Before using it to clean, it's important to test the vinegar on a small section of your stainless steel items to make sure there are no harmful reactions. Never use any abrasive items like steel wool on your stainless steel, as this will leave scratches that cannot be buffed out. Do not use vinegar on chrome, aluminum, copper, brass, or cast iron, all of which can be damaged by the acid.

Nuke microwave odors and stains

Food gunk stuck to the walls of your microwave can smell bad and be incredibly stubborn to remove, but it's easy to get rid of it if you use apple cider vinegar. To remove any caked-on grime inside the appliance, place 1 cup of water mixed with ¼ cup of ACV in a microwave-safe container. Heat the mixture in the microwave until it begins to steam. Carefully remove the heated container and dip a soft microfiber cloth into the hot vinegar solution, then wipe the interior of the microwave. 

Any stuck-on food and stains will have softened from the vinegar steam bath, and should come off without much resistance. Clean off any remaining residue and vinegar with a dry cloth and marvel at not only how much cleaner it is in your microwave, but also how much better it smells, thanks to vinegar's deodorizing qualities.

Make your own chemical-free multi-purpose cleaner

You can also mix up a multi-purpose ACV cleaner to use on various kitchen surfaces and appliances. A 1:1 ratio of water to vinegar is ideal. Fill up a clean spray bottle with the mixture to use for cleaning. Always test small spots first, as previously mentioned, but generally speaking, you can use this solution to clean stove tops, oven glass, air fryers, toasters, rice makers, Instant Pots, and more. Be careful not to use it on any synthetic rubber gaskets, washers, or sealing rings, as the acidic vinegar can cause these materials to deteriorate.

Apple cider vinegar can also be used to descale your coffee maker or hot water kettle. You can run a brew cycle through using diluted vinegar, which can help to break down mineral build-up, oils, or mold. After the vinegar flush, run through a few cycles using water to remove any lingering vinegar scent or flavor. You can also use ACV to clean mildew from a Brita filter pitcher. While these methods are considered harmless for most devices, check the manufacturer's instructions for your particular models beforehand to avoid causing damage.

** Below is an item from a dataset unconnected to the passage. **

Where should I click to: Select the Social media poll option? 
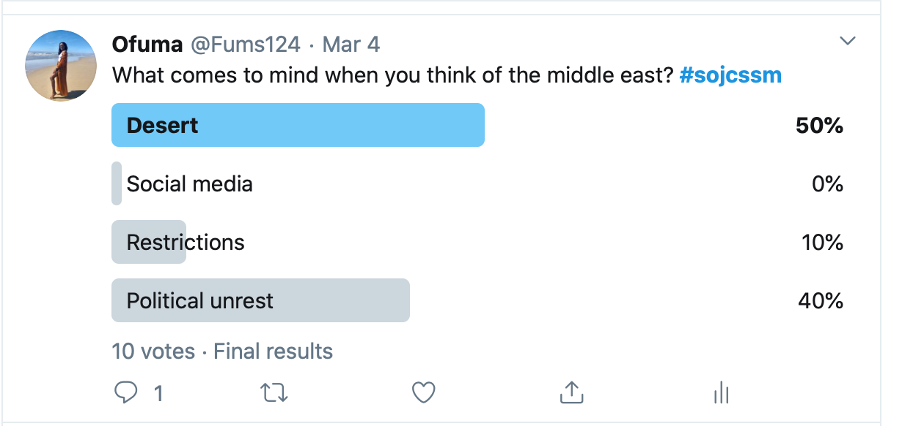(x=189, y=184)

Use apple cider vinegar for spotless walls, floors, and surfaces

ACV also does a beautiful job cleaning kitchen surfaces, including walls, cupboards, counters, and floors, with a few caveats. Vinegar should not be used on porous materials, as it can cause damage to the finish and/or dissolve unsealed materials. Avoid using it on marble, granite, other natural stone, or grout. The same goes for floors. Vinegar is not meant for hardwoods, waxed woods, or stone tile, although it is okay for ceramic, vinyl, and laminate flooring. Remember to test first, finish by thoroughly wiping the vinegar away with water, then dry it off. Drying will help to prevent any damp mildew from forming on your surfaces, as well as dissipate the vinegar smell more quickly.

If you're sensitive to the vinegar's odor, you can add a few drops of scented oil to your cleaning solution to cut its pungency with a more pleasing aroma, such as lavender, orange, or lemon. Your kitchen will smell more like a fresh bouquet rather than a tasty salad. And if you're up for another DIY kitchen project, you can make your own apple cider vinegar as well.